How often have you been told Britain is full and that we are concreting over the countryside whenever anyone mentions anything about putting up new homes? I’m fairly sure advocates of the former view are looking out of a window in Islington, and the latter believe the AA road atlas is drawn to scale. As an ex-member of Her Majesty’s Royal Air Force, and having flown above a good deal of the UK in my time, it’s pretty obvious to me that most of it isn’t concreted over. Granted, the areas that are developed tend to be chock full, but everywhere else is virtually empty. Last year, looking out of the aircraft window as we approached Venice airport, I was struck by how residential dwellings in Italy seemed to be liberally sprinkled over the landscape – rather than squashed together in tight settlements. It looked to me like the residents there had room to breathe while still forming identifiable communities.

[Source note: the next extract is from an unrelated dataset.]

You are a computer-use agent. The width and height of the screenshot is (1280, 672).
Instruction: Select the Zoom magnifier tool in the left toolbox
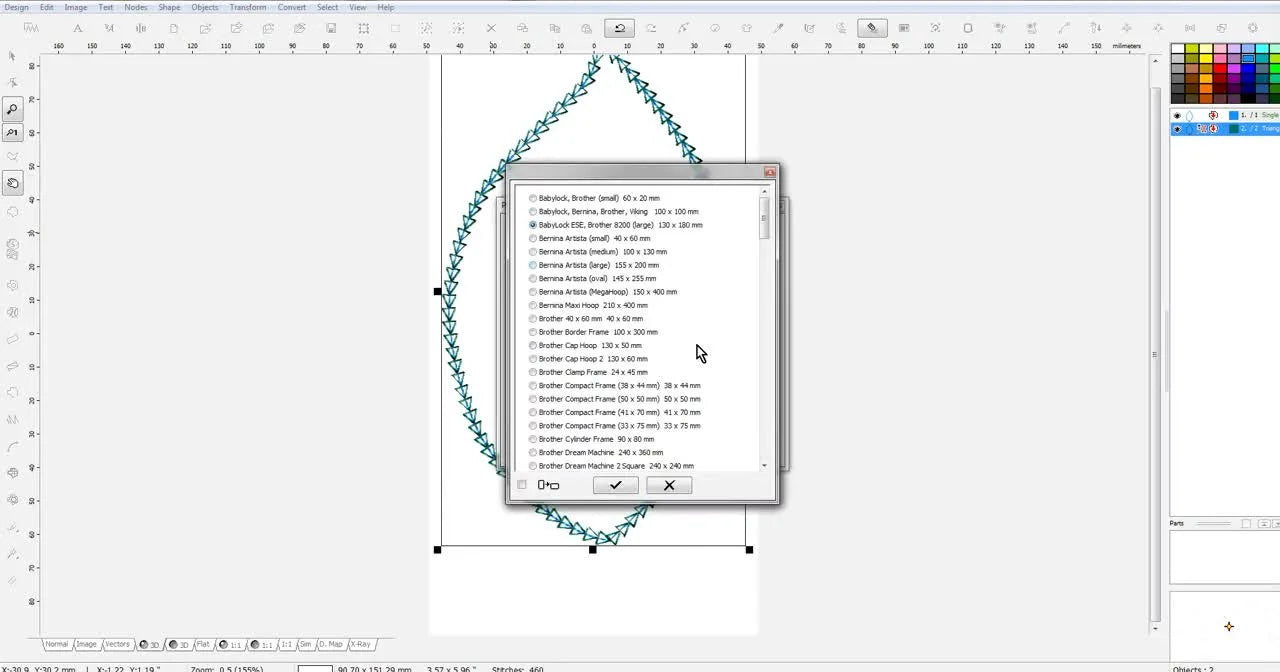click(12, 109)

The BBC recently ran an article by Mark Easton entitled The Great Myth of Urban Britain. The broadcaster seems obsessed with interviewing people who object to development of green belt, when what they actually mean is green field regions. There is a huge difference between the two: green belt areas are legally defined spaces around cities – which are reasonably protected – while green field land refers to large zones that haven’t been developed before. The core of Easton’s report was the findings of the UK National Ecosystem Assessment last run in 2012. Using satellite technology, they calculated how much of Britain is really developed. The results were surprising. Continuous urban fabric – where roads, pavements and buildings merge into one – runs at about 98% in the City of London. However, across the UK as a whole it’s a paltry 0.1%. As to how much of the nation is urbanised, the figure for England is 8.8%, followed by Wales at 4.2%, Northern Ireland 3.15% and just 2.1% of Scotland. Of that development, just 1.4% of total land mass is covered in buildings – less than is revealed when the tide goes out. Britain is not full, and it is certainly nowhere near being concreted over, so why the fuss?

It probably has to do with the immediacy of development in our local environment and the sheer scale of what’s happening. Forty years ago, we as a nation decided we didn’t like people building homes anywhere near where we were already living. Objecting to construction became a national pastime. The resultant housing shortage has led to soaring prices and a rapid increase of huge estates, which has simply exacerbated the problem because the change locally is overwhelming. Given that well over 90% of Britain is undeveloped, there is plenty of room for appropiate expansion through modest custom and self-build projects on a local basis. Good individual design, incremental development using local trades and keeping communities viable is the way to go. Custom and selfbuild can go such a long way to helping resolve the housing crisis.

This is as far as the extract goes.